Barrack Obama: on outsourcing
President Barrack Obama's views on 'outsourcing', articulated in the run up to the US presidential elections, is a real cause for concern for the $60-billion Indian IT and ITES industry, which has grown rapidly on US orders, in the last over a decade. Obama had spelt out his views against outsourcing and is opposed to companies shipping jobs overseas.
However, one hopes pragmatism will replace the rhetoric, now that he is the US President and that he will see the mutually beneficial, 'win-win' strategic advantages of outsourcing. A closer look at outsourcing will, in fact, reveal that the game now is not just irreversible, but any adverse action against it will be mutually harmful. First of all, outsourcing in IT and ITES industries is no different from the larger trend of outsourced 'contract manufacturing' in the manufacturing sector and hence it should not be looked at with disdain.
In the past, US lost jobs in textiles and garments, shoe and toy making, and in other low-stuff industries, first to Japan, then to South Korea and later to China and other low-cost countries. Even in computer hardware, Intel ceded the low-cost advantage in chip making to companies in South Korea and Taiwan. Dell and IBM did the same in desktop computers and laptops.
Today, the ground reality is that US no longer has the capability and infrastructure to manufacture such low-cost products. The trend is the same in the IT and ITES sector and it is not an exaggeration to say that US has no (ready built) infrastructure left to enter and compete in low-end IT products and services. Indian IT industry may have grown exponentially, but mostly the work 'outsourced' is what some people call as 'coolies' jobs.
It is only recently that Indian giants, such as TCS, Infosys and Wipro are offering some competition to US biggies IBM and HP in the services contracts. But, volumes and values fetched so far are negligible. Secondly, US companies have hugely benefited by outsourcing in general and in R&D activities in particular. Some higher-end jobs outsourced to India have created high value products at low costs and the US companies have been able to sell those products globally, including in India and obtain higher returns. In fact, money spent in India in such activities may ultimately be recovered from sale of such products here.
Thirdly, Indian IT companies have themselves been huge consumers of hardware products from the US companies. Generally, US-based IBM, HP and Sun Microsystems have been in the race to sell hardware in India. Networking companies like Cisco have also been selling hardware for the fixed phones, the wireless and for the internet.
Thus while Indian software coders write codes for US companies, US companies find readymade market for 'Made in US' hardware stuff. Fourthly, Indian IT and ITES companies are also huge consumers of 'Made in US' software. Not only the hardware giants, such as IBM, HP, Sun and Cisco sell their software services, others like Microsoft now have a huge market share in all types of industrial and consumer software.

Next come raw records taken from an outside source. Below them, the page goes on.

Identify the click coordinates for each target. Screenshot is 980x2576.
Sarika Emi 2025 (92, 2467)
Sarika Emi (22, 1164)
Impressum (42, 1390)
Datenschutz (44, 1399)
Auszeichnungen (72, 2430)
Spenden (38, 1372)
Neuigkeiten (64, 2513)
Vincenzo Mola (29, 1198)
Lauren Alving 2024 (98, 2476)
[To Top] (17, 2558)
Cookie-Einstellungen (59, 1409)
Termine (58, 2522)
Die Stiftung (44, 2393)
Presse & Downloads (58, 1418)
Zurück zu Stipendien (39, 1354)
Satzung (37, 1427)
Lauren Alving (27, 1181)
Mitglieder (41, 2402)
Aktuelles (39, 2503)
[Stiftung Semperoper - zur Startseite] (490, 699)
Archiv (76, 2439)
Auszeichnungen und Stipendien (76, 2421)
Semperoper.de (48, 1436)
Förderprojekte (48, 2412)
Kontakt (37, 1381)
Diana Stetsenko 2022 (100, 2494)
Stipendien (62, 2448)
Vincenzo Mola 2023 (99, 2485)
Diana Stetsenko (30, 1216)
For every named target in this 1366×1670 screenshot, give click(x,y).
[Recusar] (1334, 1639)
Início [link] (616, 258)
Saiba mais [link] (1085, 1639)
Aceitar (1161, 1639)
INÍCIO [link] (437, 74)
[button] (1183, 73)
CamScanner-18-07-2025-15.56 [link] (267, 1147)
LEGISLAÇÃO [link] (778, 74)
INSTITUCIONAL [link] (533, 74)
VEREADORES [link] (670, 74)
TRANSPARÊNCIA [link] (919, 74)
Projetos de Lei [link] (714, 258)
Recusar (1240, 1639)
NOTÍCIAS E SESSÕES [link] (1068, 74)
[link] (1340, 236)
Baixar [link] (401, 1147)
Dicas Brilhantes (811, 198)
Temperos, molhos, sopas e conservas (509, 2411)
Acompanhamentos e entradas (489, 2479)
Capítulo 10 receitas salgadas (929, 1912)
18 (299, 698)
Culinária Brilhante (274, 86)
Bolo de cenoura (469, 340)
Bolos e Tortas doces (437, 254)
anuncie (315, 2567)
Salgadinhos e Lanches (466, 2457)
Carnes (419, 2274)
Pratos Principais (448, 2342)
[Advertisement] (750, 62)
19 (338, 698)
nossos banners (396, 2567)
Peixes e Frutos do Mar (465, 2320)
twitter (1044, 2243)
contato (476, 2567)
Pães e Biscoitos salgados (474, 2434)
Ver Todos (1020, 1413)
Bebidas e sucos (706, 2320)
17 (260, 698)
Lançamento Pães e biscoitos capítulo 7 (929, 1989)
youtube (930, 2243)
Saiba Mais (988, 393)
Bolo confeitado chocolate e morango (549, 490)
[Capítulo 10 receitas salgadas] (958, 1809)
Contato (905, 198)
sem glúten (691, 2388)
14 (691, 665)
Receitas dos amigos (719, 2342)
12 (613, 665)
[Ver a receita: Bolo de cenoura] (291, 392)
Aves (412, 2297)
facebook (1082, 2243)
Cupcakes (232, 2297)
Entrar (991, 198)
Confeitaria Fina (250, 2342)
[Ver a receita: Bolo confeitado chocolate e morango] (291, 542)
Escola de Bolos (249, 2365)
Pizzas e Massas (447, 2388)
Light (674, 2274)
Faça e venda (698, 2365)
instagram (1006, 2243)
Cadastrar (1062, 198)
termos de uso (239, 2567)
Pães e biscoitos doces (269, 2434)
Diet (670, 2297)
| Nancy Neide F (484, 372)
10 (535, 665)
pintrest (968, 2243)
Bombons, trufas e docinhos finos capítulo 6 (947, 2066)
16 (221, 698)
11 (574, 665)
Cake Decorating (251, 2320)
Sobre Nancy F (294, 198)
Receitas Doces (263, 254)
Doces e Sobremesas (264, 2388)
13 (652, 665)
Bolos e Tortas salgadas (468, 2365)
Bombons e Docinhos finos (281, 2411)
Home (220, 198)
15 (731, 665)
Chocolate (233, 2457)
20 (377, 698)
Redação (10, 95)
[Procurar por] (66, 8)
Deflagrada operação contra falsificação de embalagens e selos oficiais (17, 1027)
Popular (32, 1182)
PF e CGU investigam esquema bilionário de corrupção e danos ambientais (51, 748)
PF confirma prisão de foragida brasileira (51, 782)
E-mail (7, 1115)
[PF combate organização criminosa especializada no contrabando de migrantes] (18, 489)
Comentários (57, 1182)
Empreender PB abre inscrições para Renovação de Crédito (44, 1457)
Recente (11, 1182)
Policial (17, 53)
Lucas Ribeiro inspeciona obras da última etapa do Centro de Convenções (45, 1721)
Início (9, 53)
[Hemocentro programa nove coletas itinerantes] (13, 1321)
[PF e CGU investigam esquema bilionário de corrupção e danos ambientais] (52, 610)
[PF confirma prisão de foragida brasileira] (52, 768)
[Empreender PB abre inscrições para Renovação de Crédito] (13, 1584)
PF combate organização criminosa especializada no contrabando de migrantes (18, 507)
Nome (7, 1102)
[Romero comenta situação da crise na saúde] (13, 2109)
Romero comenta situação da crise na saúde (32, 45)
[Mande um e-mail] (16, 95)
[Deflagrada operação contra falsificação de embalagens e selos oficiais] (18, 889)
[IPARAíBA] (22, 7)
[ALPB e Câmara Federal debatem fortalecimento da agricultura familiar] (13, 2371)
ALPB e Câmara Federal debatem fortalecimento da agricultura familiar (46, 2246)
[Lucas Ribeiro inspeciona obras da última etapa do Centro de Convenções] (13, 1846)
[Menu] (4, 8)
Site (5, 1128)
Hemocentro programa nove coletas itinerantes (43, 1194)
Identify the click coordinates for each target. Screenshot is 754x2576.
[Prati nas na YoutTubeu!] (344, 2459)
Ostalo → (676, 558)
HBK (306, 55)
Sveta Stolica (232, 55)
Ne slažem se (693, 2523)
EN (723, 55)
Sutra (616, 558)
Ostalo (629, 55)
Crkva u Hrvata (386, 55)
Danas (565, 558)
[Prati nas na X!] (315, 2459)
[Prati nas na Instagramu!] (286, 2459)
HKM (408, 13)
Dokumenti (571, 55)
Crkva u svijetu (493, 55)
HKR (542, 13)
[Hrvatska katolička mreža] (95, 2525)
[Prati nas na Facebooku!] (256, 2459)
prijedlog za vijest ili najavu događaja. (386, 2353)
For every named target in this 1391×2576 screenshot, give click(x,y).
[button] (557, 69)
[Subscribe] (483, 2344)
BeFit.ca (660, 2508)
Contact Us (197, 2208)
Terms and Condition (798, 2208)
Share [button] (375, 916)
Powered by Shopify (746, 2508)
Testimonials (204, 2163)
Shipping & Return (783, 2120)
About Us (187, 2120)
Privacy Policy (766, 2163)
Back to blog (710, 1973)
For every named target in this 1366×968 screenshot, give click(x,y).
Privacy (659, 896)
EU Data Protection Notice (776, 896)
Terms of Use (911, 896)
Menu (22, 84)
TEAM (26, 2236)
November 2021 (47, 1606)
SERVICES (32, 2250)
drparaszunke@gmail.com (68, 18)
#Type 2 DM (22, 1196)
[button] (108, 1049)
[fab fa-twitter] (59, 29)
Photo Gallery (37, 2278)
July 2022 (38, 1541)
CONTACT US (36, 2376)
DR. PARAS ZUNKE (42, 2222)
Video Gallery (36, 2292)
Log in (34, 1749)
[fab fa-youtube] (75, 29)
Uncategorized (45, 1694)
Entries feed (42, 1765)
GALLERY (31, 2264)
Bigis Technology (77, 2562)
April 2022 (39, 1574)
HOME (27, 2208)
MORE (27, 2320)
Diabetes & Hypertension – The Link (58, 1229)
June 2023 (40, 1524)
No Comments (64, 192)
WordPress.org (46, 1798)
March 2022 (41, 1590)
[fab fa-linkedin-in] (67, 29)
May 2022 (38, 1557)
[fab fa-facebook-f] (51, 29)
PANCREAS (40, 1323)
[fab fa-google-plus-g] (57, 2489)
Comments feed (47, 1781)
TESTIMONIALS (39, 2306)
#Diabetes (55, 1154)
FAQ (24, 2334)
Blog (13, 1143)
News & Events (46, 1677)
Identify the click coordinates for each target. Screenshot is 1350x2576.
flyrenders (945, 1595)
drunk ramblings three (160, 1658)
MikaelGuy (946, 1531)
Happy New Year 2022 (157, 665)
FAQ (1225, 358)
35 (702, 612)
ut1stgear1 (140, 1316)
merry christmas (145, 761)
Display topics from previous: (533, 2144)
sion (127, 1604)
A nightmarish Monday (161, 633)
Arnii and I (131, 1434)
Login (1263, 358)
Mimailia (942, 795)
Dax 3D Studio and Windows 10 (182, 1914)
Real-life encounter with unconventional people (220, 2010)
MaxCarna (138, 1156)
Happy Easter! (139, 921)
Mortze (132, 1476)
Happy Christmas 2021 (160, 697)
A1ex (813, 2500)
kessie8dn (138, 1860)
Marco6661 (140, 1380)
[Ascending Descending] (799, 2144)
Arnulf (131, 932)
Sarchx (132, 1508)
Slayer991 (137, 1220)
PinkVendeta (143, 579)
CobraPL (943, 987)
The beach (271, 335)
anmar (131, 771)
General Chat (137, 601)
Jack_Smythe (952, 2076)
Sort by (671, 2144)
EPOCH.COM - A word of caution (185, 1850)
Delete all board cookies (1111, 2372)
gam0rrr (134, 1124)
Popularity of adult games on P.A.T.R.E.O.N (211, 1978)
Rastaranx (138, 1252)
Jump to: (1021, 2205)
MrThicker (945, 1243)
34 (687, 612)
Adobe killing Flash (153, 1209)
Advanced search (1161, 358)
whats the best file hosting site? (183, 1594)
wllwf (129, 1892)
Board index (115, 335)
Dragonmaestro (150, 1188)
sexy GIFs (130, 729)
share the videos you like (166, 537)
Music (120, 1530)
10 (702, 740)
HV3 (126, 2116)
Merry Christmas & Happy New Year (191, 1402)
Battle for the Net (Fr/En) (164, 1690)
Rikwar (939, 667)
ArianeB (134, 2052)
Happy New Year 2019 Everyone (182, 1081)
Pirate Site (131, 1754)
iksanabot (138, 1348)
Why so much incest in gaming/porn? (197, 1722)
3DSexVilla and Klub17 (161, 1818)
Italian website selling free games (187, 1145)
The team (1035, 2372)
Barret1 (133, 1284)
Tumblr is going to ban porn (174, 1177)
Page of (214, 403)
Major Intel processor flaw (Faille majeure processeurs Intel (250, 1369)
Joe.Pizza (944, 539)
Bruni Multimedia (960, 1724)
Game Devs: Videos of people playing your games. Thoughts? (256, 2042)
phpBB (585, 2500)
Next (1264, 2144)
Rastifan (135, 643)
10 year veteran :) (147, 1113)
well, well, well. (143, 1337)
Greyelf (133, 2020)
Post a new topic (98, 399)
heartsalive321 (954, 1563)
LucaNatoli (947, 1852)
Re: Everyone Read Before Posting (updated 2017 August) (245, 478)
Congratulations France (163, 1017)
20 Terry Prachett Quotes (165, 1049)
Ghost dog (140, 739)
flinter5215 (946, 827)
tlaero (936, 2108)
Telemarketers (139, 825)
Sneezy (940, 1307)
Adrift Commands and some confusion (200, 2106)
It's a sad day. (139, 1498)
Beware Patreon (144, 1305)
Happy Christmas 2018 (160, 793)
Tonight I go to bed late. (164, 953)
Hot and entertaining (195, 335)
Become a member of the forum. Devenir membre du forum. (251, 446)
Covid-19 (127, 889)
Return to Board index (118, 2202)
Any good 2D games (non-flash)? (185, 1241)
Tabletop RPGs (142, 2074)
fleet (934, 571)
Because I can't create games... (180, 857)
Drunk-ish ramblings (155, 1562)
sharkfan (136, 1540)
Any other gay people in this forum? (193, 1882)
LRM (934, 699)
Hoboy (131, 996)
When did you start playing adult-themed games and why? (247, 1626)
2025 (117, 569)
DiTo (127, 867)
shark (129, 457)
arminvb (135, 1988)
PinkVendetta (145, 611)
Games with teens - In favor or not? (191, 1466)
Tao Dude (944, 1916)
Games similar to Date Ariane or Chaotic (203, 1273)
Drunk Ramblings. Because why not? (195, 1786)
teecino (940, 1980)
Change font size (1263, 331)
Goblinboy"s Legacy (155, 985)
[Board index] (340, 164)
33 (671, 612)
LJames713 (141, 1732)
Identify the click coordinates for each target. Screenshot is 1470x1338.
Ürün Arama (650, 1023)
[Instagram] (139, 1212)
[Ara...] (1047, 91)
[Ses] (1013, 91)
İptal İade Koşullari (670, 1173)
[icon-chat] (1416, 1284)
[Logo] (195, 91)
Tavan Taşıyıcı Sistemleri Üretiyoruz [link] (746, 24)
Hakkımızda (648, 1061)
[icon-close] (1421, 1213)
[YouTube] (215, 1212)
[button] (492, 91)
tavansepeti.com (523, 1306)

Fifthly, the outsourcing has created indirect markets for US companies, as the overall computer literacy has risen by larger penetration of computers and computers softwares. For example, by adopting e-governance, the government sector has created a huge market for hardware and software.
Markets have expanded for products related to security, data-warehousing, etc. Thus benefits to the US companies by way of local demand for computer products in India may far exceed the presumed direct loss of a few thousand jobs in US. Sixthly, it should not be presumed that if the US companies were forced to do their work locally under some legal or other compulsion, the software coders' jobs would go to US citizens only. Sooner or later, companies will find a way out to work circumvent those compulsions.In nutshell, bad times call for adopting flexible and innovative strategies and serving the customers in a better manner, so that when the markets recover, Indian IT companies develop better competencies, products, services and the skill-sets necessary to serve the future markets.